Sauf que… S’agit-il vraiment de Nathalie Loiseau sur ce cliché ? L’intéressée nie en tout cas farouchement et avoue ne pas se faire trop d’illusions sur le pourquoi de la manœuvre : «L’extrême droite m’attaque parce que c’est sur elle que je cogne.» Pour appuyer ses dires, elle a fourni à Checknews une bordée d’images d’elle au tournant des années 70-80. Epoque où elle était donc approximativement de l’âge de la jeune femme sur la photo, qui semble tourner autour de la majorité. De ces images, que Checknews a pu authentifier auprès de plusieurs sources, il ressort en effet que Nathalie Loiseau n’a que peu en commun avec son portrait supposé diffusé par les militants d’extrême droite.

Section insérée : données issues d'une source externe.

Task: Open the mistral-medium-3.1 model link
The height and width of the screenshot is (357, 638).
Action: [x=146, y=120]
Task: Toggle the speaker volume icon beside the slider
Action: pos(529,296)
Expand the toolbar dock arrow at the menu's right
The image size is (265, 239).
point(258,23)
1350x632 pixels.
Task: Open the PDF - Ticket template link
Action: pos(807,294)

«Je ne la reconnais absolument pas», confirment de concert à CheckNews deux anciens de Sciences Po Paris, qui l’ont côtoyée sur les bancs de la fac, auxquels nous avons montré la photo tweetée par Alice Cordier et le GUD. Le premier, Jean-Yves Camus, déjà très engagé et observateur de premier plan de l’extrême droite universitaire, assure que son ancienne condisciple n’a jamais «fréquenté les milieux d’extrême droite de l’école». Le second préfère rester anonyme. De la même promotion que la future ministre et également très engagé à gauche, il ajoute : «Nathalie Ducoulombier [son nom de jeune fille, ndlr] fréquentait plutôt la petite bourgeoisie de Neuilly que les milieux skinheads, je ne vois pas comment elle aurait rencontré ce jeune homme».

«Nathalie n’aurait jamais fréquenté des gens comme ça»

«Je ne la reconnais pas», assure encore Pascal Gastineau, vice-président de l’association des magistrats instructeurs, à qui nous avons montré le cliché. Celui qui dit connaître Nathalie Loiseau «depuis le secondaire» et l’a fréquentée au lycée Carnot puis à Sciences Po ajoute : «Elle était assez petite et menue ainsi que timide et réservée, pas du style en tout cas de cette jeune femme.» Même son de cloche du côté de l’avocat Nicolas Bodson, également sollicité. Caroline Schechter, aujourd’hui haute fonctionnaire et qui était «très amie» avec Nathalie Loiseau à cette époque précise : «Nathalie n’aurait jamais fréquenté des gens comme ça», à propos du jeune homme présent sur la photo. «Je n’accorde aucun crédit à ce cliché», nous assure-t-elle, «je la connais depuis que j’ai 18 ans, et je peux vous assurer que ce n’est pas elle sur cette photo. Elle n’avait pas une tête ronde et joufflue comme ça, elle avait un visage ovale, très fin avec des yeux en amande».

Contactée, Alice Cordier se montre désormais beaucoup moins affirmative que dans son tweet du 20 novembre. Aujourd’hui, elle invoque un message «plutôt à prendre sur le ton de l’humour». Puis de préciser, en réponse à nos questions sur la provenance de cette image : «On me l’a envoyée en privé il y a longtemps, je ne saurai dire d’où elle provient exactement […] je l’avais gardée au chaud.» Est-elle sûre qu’il s’agit bien d’une photo de Nathalie Loiseau ? «Il me plaît à croire que c’est elle», dit la présidente du Collectif Némésis, «mais je ne peux avancer de certitude quant à cela». Ce qui ne l’a donc pas empêchée de la diffuser sans aucune forme d’avertissement sur un réseau social ouvert et où elle compte plus de 15 000 abonnés.